Ainda na votação, o relator, deputado Guilherme Derrite, do Progressistas de São Paulo, que se licenciou do cargo de secretário de Segurança Pública do estado para relatar esse texto, defendeu o relatório. Disse que a versão original encaminhada pelo governo era fraca. E acusou:
“Em momento algum enfraquecemos o belo trabalho da Polícia Federal, que, diga-se de passagem, é nossa parceira lá em São Paulo. O governo em nenhum momento quis debater o texto tecnicamente, preferiu nos atacar. E sim, foi uma decisão minha de não participar da reunião hoje, porque o governo teve mais de 15 dias para debater o texto”.

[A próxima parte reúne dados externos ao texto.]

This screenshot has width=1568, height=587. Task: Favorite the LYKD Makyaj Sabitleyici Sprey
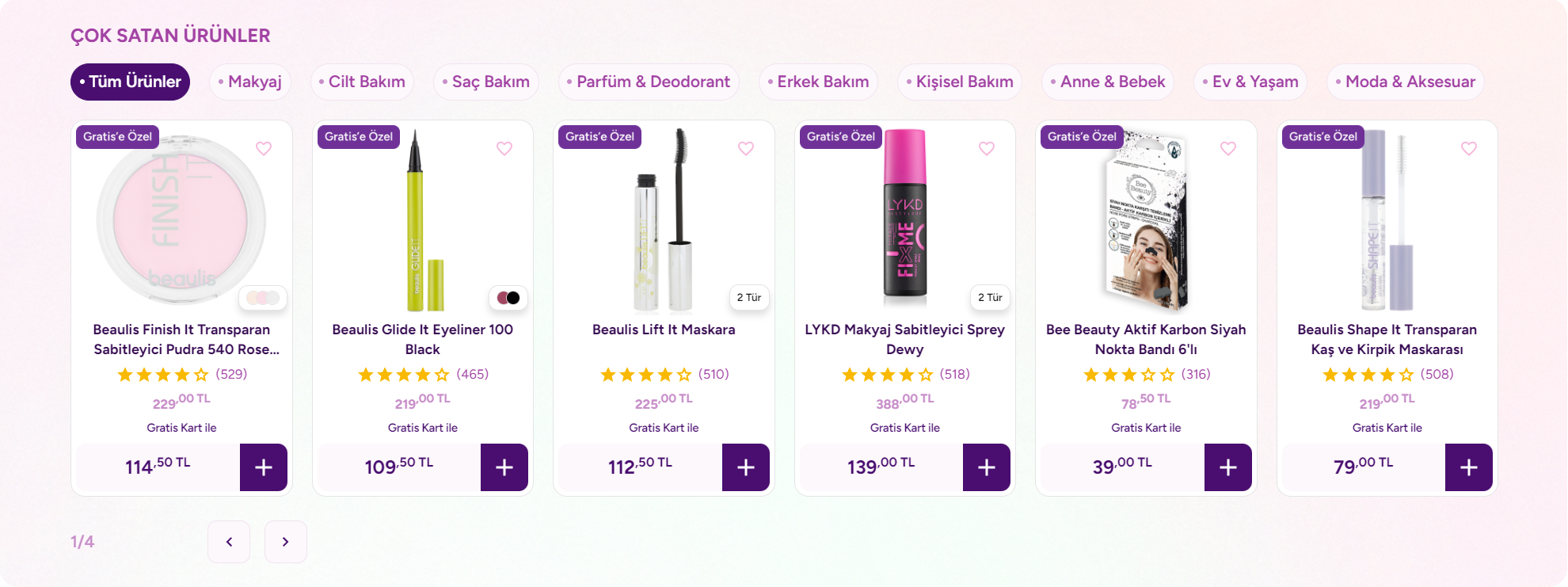pyautogui.click(x=987, y=149)
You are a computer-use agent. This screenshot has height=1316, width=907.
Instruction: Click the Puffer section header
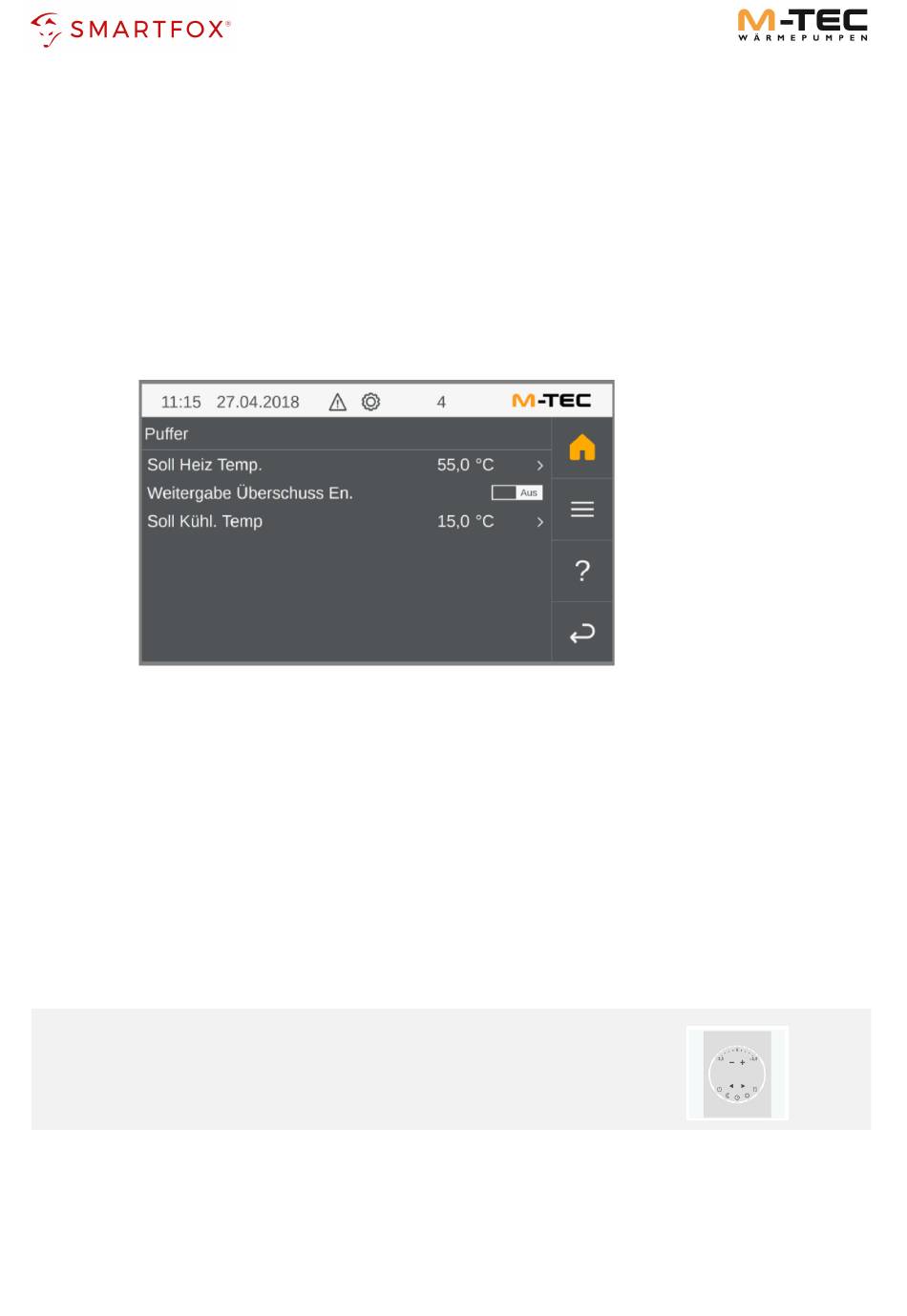166,433
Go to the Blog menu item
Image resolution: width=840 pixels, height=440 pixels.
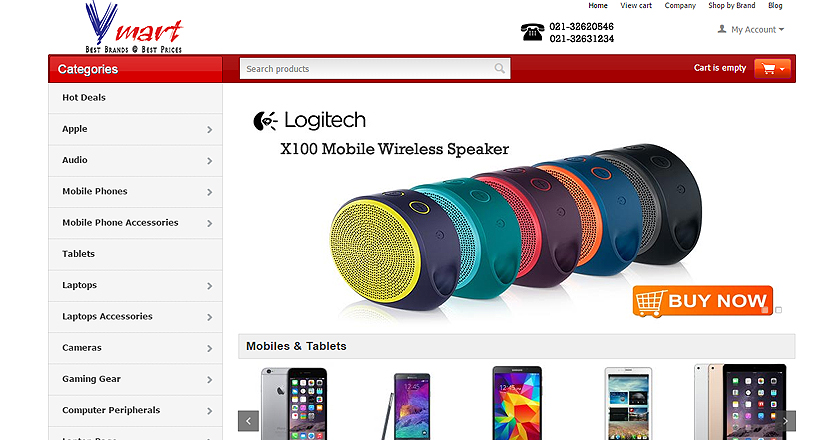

O deputado Pastor Henrique Vieira, do PSOL do Rio, rebateu:
“A lógica que a extrema-direita faz é para manipular o medo e o cansaço das pessoas, mas não tem sequer nenhuma eficiência. Eu insisto: tem dispositivos desse projeto, é o que nós vamos debater com a sociedade, que na verdade protegem criminosos. Só que são criminosos de terno e gravata, com relação com o mercado financeiro, consultorias de investimento, articulação com políticos, e como nós queremos combater o crime organizado de fato, queremos o projeto do governo”.
O texto aprovado define o que é facção: toda organização ou mesmo grupos de mais de três pessoas que usem violência, grave ameaça ou coação para controlar territórios, intimidar cidadãos, moradores, populações de modo geral ou autoridades.
O uso de barricadas, por exemplo, para impedir a atuação da polícia, uso de explosivos ou armas de fogo para assaltar instituições financeiras, a promoção de ataques violentos contra presídios, sabotar aeroportos, impedir a circulação de pessoas. Os líderes ou integrantes do núcleo de comando de facções que forem presos deverão ir para presídios federais de segurança máxima. E a proposta ainda fala em grupos ultraviolentos, milícias e paramilitares.
O deputado Reimont, do PT do Rio, alertou:
“Na verdade, quando ele fala de organização criminosa ultraviolenta, ao fim e ao cabo, ele quer liberar os criminosos de colarinho branco. Ele quer liberar aqueles que são, naquilo que vocês, de certa forma, sempre colocam o chamado cidadão de bem, que de cidadão de bem não tem absolutamente nada. O projeto enviado pelo governo é infinitamente superior e verdadeiramente combate as organizações criminosas”.
Sobre penas, a proposta aprovada aumenta essas penas ficando entre 20 e 40 anos e chegando a 65 anos para líderes com agravantes. E todos os crimes passam a ser considerados hediondos. O texto agora segue para o Senado.